EXERCISE DETAILS: How do the lines below between the ones holding "Task: Click the upload speed indicator" and "Increase font size with the larger A icon", inclusive, read? Give them again exactly, with no other lines.

Stored records:
- Opening Delimiter -

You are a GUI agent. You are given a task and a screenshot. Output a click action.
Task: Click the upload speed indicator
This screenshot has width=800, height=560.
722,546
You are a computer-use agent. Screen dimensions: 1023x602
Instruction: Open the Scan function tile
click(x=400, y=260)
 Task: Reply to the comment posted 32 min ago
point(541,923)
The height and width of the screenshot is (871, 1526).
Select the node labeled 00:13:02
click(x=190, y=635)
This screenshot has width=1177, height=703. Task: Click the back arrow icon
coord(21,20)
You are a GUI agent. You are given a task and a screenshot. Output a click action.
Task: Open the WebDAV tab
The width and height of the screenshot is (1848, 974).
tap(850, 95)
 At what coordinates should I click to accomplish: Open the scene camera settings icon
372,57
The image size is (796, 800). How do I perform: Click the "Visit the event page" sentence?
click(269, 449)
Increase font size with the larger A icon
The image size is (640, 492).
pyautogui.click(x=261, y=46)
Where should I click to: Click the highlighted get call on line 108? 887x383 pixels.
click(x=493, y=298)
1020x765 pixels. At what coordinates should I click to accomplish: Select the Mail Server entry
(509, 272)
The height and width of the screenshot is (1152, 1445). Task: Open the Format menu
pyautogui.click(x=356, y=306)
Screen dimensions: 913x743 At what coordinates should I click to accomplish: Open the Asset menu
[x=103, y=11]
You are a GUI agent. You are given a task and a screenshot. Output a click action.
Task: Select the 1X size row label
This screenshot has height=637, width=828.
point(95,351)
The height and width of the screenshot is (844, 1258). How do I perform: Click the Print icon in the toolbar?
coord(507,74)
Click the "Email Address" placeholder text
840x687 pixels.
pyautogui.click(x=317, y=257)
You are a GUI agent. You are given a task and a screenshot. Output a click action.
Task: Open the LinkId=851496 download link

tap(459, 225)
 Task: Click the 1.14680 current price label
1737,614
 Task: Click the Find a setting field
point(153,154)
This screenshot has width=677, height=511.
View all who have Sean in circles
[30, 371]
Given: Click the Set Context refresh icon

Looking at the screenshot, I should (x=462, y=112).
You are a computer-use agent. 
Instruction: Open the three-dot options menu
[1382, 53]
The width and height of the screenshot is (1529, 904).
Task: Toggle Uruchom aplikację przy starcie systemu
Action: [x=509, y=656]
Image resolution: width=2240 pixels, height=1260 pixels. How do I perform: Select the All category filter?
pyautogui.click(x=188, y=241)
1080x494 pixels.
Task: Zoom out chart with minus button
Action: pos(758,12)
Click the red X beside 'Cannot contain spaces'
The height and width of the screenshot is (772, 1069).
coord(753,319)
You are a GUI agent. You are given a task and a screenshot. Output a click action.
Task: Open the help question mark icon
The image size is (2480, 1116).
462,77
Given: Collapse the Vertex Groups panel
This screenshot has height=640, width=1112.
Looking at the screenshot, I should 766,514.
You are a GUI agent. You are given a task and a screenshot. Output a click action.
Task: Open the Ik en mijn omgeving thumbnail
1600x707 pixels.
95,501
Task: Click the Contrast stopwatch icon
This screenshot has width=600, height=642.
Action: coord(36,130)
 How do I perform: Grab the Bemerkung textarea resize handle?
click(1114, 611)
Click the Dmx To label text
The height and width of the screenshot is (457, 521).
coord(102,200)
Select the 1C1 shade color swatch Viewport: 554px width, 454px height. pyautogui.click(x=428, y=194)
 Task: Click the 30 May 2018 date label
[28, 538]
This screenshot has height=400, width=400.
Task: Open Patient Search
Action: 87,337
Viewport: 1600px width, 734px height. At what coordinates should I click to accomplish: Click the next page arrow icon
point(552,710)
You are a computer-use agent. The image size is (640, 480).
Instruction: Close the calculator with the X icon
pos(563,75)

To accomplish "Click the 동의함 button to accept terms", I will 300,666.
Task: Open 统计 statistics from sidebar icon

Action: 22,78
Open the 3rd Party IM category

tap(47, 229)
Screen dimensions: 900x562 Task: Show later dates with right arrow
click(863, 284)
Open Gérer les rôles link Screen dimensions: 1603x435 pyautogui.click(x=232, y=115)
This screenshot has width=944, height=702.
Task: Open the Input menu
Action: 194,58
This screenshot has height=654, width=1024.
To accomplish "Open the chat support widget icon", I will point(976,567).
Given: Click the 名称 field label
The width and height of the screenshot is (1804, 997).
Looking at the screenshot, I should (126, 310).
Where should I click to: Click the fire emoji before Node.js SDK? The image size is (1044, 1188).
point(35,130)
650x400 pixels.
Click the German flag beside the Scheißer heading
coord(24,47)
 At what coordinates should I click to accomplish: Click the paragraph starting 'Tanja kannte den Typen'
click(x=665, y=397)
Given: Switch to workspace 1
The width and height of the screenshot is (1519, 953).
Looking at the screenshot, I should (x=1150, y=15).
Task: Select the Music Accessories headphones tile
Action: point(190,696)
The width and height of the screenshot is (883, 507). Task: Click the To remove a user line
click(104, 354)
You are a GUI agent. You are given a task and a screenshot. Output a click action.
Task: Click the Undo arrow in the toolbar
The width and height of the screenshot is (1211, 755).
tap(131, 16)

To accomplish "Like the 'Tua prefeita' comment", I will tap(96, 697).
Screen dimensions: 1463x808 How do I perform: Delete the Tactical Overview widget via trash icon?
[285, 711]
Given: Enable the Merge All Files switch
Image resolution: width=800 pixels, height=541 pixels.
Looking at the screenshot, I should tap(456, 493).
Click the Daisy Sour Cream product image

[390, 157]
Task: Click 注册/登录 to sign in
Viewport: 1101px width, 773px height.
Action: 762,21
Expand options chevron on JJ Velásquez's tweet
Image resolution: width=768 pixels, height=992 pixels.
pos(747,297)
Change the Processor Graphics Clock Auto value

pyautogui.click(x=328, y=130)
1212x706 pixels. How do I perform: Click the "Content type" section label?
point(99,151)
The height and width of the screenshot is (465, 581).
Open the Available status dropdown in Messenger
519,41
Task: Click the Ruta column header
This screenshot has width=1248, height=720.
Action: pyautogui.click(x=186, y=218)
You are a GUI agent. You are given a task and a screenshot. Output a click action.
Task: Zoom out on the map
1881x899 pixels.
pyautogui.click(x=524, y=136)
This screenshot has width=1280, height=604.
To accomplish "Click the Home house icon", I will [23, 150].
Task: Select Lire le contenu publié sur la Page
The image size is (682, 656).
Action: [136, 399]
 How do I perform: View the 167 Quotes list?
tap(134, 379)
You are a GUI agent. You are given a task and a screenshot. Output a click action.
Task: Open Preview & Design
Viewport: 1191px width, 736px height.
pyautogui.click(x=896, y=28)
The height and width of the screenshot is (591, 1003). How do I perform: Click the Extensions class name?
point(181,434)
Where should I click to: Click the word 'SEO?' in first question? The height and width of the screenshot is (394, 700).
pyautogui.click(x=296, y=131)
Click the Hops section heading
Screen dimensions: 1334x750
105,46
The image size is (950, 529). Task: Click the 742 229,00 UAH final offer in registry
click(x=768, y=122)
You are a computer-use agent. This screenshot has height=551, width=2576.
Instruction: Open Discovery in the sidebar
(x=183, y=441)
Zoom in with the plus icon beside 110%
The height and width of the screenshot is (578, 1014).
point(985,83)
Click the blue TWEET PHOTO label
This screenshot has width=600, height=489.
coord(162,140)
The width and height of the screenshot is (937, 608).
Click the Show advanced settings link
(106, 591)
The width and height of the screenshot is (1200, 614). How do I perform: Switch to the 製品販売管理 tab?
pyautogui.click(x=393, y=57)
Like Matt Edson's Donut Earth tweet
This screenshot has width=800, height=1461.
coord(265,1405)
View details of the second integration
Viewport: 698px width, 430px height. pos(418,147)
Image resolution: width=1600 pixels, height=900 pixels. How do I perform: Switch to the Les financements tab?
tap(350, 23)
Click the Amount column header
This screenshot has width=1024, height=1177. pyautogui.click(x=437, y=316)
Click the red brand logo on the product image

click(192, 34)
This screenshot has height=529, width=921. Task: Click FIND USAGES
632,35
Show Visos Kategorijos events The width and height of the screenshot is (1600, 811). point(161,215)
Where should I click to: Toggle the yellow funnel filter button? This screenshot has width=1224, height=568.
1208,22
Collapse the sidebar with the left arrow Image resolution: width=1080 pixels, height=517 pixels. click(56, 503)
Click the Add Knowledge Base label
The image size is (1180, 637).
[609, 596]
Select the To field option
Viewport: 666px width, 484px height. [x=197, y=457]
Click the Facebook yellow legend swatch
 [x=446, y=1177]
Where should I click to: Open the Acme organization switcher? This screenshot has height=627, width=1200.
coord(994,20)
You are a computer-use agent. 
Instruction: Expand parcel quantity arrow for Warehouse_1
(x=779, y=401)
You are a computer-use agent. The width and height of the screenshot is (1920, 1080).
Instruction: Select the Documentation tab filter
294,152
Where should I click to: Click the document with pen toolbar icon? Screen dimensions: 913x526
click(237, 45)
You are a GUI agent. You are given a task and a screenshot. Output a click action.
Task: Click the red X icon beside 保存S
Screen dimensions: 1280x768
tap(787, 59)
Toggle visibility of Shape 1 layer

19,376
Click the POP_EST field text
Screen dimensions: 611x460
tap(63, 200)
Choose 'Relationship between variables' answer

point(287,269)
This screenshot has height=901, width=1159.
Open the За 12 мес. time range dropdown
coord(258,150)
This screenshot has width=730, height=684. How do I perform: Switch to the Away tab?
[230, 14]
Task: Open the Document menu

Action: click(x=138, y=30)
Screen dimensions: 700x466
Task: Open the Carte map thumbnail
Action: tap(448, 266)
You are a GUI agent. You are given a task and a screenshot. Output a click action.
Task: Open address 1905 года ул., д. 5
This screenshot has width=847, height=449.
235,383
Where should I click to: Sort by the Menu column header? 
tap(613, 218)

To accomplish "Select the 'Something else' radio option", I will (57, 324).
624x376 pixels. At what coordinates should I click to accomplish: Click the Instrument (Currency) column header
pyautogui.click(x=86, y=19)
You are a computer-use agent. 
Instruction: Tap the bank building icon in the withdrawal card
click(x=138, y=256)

- Closing Delimiter -

WRITTEN ANSWER:
Task: Click the upload speed indicator
This screenshot has width=800, height=560.
722,546
You are a computer-use agent. Screen dimensions: 1023x602
Instruction: Open the Scan function tile
click(x=400, y=260)
 Task: Reply to the comment posted 32 min ago
point(541,923)
The height and width of the screenshot is (871, 1526).
Select the node labeled 00:13:02
click(x=190, y=635)
This screenshot has width=1177, height=703. Task: Click the back arrow icon
coord(21,20)
You are a GUI agent. You are given a task and a screenshot. Output a click action.
Task: Open the WebDAV tab
The width and height of the screenshot is (1848, 974).
tap(850, 95)
 At what coordinates should I click to accomplish: Open the scene camera settings icon
372,57
The image size is (796, 800). How do I perform: Click the "Visit the event page" sentence?
click(269, 449)
Increase font size with the larger A icon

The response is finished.